__What the task asks__. Look for the line that has "Where should I click to: Cancel" in the material below; please repeat it and every line after it, exactly, up to and including the line that has "is (2048, 730).", and nothing else.

__Material to process__.
+ + +

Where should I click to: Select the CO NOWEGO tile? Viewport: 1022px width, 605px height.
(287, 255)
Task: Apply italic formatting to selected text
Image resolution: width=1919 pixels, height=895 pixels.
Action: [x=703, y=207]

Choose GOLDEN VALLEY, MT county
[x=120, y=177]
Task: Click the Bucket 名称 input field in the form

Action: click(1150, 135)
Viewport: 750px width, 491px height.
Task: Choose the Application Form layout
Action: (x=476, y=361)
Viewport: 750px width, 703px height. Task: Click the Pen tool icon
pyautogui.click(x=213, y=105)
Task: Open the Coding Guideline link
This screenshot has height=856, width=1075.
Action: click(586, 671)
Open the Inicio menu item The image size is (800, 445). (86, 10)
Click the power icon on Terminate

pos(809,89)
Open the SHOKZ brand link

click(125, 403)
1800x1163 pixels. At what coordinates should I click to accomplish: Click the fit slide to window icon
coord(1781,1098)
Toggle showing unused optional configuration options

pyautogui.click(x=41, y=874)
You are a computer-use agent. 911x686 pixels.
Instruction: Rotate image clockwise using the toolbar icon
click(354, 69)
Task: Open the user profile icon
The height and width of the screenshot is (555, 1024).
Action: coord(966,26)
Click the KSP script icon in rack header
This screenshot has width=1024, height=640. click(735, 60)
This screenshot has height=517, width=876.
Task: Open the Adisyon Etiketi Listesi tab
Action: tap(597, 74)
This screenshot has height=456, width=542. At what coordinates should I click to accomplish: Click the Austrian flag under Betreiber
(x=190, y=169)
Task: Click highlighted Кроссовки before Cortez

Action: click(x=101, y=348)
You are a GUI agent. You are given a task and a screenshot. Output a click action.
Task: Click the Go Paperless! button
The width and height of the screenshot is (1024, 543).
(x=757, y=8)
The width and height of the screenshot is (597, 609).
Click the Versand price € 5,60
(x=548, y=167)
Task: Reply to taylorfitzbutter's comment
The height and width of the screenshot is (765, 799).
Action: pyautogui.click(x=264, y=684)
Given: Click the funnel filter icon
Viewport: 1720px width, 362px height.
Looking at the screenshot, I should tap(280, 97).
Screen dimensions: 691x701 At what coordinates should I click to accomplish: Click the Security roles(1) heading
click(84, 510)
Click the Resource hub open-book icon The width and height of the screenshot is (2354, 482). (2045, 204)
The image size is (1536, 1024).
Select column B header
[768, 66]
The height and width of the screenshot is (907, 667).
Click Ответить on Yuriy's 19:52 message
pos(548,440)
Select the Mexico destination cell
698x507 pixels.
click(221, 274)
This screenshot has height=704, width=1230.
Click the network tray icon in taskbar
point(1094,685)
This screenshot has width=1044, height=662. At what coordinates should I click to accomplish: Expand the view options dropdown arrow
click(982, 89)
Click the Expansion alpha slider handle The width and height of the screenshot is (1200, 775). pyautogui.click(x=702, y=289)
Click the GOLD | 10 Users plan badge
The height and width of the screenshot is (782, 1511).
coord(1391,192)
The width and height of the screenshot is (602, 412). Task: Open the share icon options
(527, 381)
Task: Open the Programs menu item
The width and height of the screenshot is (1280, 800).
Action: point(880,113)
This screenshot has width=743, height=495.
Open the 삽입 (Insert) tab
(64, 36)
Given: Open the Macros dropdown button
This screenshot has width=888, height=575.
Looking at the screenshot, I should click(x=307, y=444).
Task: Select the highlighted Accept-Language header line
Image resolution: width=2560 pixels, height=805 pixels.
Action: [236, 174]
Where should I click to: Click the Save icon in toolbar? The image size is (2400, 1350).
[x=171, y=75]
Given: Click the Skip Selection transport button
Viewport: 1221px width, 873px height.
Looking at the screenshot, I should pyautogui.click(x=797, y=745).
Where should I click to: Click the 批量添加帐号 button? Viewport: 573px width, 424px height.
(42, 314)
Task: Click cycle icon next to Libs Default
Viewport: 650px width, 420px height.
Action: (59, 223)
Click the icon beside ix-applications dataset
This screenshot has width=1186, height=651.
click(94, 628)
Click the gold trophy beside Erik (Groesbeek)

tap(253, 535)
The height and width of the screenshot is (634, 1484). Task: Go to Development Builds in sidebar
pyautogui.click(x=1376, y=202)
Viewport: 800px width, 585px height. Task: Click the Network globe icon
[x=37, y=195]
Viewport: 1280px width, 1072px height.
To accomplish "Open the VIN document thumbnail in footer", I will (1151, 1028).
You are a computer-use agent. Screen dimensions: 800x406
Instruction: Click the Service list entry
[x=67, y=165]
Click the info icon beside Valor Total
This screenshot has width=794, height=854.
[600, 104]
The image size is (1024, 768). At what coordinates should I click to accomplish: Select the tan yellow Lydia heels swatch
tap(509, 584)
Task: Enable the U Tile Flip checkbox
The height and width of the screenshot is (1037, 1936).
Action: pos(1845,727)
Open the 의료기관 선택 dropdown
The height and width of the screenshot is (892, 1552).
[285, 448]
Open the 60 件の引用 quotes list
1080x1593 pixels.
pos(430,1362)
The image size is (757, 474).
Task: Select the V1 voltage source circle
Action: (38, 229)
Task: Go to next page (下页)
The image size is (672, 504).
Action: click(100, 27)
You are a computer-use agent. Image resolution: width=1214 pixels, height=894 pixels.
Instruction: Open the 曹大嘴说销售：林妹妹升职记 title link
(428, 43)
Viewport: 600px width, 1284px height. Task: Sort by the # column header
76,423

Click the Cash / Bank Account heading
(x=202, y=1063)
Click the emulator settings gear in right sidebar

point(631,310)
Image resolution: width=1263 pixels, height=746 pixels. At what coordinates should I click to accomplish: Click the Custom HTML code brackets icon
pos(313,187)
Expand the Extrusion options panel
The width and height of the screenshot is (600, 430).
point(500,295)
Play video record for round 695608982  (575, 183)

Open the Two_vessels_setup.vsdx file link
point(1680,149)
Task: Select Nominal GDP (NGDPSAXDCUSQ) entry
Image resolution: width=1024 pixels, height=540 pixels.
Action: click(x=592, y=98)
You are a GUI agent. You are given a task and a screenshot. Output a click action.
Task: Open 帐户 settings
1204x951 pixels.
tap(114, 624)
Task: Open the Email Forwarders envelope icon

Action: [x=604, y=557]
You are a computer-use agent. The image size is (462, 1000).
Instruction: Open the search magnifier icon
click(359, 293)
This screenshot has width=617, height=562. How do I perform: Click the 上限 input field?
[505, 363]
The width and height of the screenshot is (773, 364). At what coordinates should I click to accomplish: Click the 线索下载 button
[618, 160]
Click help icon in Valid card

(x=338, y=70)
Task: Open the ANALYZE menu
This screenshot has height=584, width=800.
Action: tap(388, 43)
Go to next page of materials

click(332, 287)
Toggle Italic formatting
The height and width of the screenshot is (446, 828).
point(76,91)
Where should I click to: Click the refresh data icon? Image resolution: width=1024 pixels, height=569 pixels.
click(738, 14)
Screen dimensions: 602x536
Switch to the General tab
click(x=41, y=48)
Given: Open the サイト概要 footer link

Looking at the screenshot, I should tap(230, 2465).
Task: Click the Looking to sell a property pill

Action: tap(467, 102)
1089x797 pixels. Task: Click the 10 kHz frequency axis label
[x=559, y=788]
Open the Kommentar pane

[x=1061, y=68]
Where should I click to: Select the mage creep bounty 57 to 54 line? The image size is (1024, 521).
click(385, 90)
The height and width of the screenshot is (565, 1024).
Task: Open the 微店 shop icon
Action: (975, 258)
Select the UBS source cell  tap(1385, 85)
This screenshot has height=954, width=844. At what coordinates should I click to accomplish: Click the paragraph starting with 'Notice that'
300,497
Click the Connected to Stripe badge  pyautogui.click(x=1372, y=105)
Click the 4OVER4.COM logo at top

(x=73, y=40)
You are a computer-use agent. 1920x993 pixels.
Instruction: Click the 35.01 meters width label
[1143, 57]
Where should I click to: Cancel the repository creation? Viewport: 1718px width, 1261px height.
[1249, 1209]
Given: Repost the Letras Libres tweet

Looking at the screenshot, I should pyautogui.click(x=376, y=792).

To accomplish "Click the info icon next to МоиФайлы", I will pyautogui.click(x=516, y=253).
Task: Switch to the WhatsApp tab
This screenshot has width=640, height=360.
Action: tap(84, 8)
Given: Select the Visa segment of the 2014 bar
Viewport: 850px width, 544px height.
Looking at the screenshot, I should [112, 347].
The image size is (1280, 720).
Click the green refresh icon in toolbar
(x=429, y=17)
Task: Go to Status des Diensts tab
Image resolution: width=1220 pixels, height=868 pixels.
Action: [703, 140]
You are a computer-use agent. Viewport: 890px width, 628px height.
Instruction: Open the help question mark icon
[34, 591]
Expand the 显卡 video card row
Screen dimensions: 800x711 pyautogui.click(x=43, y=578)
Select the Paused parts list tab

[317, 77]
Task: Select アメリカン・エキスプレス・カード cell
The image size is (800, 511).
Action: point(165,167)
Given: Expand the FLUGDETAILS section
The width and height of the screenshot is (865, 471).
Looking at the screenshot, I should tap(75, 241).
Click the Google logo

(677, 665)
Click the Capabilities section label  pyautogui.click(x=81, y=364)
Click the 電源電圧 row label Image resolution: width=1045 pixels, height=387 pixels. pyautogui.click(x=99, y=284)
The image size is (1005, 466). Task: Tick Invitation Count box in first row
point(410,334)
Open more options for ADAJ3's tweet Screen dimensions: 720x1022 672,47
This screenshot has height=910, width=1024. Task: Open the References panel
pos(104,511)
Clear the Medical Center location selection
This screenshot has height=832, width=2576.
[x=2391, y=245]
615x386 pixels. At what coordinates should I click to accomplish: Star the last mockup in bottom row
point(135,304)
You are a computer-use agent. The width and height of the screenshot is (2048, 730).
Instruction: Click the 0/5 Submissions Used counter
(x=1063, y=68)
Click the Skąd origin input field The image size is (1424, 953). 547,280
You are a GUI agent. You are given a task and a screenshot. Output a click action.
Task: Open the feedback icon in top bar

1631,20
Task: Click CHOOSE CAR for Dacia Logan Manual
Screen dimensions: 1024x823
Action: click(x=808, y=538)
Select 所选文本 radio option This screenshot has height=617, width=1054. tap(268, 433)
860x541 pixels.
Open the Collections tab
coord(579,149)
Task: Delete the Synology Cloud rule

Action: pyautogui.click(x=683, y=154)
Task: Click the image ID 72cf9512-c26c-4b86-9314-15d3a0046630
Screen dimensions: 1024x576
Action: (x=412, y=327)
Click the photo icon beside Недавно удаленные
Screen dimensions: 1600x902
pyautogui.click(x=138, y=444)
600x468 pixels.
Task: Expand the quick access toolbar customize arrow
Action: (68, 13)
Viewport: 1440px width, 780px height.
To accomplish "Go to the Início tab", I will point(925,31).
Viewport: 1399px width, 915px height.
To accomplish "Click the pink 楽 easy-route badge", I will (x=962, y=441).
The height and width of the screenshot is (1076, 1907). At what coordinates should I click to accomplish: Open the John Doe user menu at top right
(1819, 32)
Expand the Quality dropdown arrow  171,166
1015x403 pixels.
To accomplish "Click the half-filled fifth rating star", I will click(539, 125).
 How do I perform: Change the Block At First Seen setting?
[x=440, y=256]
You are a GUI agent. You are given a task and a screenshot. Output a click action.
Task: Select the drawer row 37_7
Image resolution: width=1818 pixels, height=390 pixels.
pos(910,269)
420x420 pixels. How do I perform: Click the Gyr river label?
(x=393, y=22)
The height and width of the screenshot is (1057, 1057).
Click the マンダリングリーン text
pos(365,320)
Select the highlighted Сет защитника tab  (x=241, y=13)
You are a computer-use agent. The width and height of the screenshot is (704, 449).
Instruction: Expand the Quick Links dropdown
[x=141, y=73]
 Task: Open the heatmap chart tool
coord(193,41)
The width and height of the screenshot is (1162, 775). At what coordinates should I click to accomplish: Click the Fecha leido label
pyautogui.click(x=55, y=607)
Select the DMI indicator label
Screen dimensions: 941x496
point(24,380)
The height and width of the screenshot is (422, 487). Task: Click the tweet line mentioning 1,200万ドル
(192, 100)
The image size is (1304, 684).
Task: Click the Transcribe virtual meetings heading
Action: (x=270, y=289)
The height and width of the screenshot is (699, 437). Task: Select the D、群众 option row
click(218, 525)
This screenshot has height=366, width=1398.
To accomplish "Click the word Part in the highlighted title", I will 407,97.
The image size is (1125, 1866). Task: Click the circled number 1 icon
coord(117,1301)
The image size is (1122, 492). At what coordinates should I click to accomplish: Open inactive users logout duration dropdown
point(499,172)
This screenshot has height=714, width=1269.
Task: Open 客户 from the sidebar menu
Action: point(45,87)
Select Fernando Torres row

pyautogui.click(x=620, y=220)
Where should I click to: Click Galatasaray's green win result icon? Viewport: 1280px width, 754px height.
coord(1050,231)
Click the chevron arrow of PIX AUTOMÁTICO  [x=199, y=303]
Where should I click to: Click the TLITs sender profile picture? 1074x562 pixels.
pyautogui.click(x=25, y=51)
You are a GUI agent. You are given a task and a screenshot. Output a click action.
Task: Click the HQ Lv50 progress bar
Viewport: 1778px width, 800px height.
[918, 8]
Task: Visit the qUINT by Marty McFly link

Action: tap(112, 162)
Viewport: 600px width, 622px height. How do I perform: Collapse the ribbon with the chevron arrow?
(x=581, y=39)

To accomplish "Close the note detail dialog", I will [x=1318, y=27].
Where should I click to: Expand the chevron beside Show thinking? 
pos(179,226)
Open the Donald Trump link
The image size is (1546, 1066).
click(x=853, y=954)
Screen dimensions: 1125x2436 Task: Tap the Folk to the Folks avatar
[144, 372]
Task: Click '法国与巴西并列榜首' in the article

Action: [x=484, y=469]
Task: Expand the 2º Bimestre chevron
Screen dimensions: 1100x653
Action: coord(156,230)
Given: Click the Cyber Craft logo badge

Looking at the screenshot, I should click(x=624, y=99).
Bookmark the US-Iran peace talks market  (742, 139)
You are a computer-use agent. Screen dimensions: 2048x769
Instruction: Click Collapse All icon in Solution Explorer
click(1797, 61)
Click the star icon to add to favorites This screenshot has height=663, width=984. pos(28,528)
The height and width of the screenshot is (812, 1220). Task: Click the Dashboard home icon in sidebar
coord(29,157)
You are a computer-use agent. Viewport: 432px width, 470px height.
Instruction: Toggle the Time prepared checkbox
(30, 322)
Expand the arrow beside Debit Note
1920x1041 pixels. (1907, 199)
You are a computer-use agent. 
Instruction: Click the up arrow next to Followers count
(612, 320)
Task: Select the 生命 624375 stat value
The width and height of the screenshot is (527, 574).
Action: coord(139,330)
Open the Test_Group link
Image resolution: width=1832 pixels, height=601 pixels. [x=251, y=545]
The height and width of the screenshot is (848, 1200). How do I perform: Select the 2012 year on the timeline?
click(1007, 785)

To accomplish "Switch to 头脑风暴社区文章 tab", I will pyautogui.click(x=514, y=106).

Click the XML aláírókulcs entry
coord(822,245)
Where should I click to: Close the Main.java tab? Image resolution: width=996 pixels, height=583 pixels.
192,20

+ + +

__Task result__.
Where should I click to: Cancel the repository creation? Viewport: 1718px width, 1261px height.
[1249, 1209]
Given: Repost the Letras Libres tweet

Looking at the screenshot, I should pyautogui.click(x=376, y=792).

To accomplish "Click the info icon next to МоиФайлы", I will pyautogui.click(x=516, y=253).
Task: Switch to the WhatsApp tab
This screenshot has width=640, height=360.
Action: tap(84, 8)
Given: Select the Visa segment of the 2014 bar
Viewport: 850px width, 544px height.
Looking at the screenshot, I should [112, 347].
The image size is (1280, 720).
Click the green refresh icon in toolbar
(x=429, y=17)
Task: Go to Status des Diensts tab
Image resolution: width=1220 pixels, height=868 pixels.
Action: [703, 140]
You are a computer-use agent. Viewport: 890px width, 628px height.
Instruction: Open the help question mark icon
[34, 591]
Expand the 显卡 video card row
Screen dimensions: 800x711 pyautogui.click(x=43, y=578)
Select the Paused parts list tab

[317, 77]
Task: Select アメリカン・エキスプレス・カード cell
The image size is (800, 511).
Action: point(165,167)
Given: Expand the FLUGDETAILS section
The width and height of the screenshot is (865, 471).
Looking at the screenshot, I should tap(75, 241).
Click the Google logo

(677, 665)
Click the Capabilities section label  pyautogui.click(x=81, y=364)
Click the 電源電圧 row label Image resolution: width=1045 pixels, height=387 pixels. pyautogui.click(x=99, y=284)
The image size is (1005, 466). Task: Tick Invitation Count box in first row
point(410,334)
Open more options for ADAJ3's tweet Screen dimensions: 720x1022 672,47
This screenshot has height=910, width=1024. Task: Open the References panel
pos(104,511)
Clear the Medical Center location selection
This screenshot has height=832, width=2576.
[x=2391, y=245]
615x386 pixels. At what coordinates should I click to accomplish: Star the last mockup in bottom row
point(135,304)
You are a computer-use agent. The width and height of the screenshot is (2048, 730).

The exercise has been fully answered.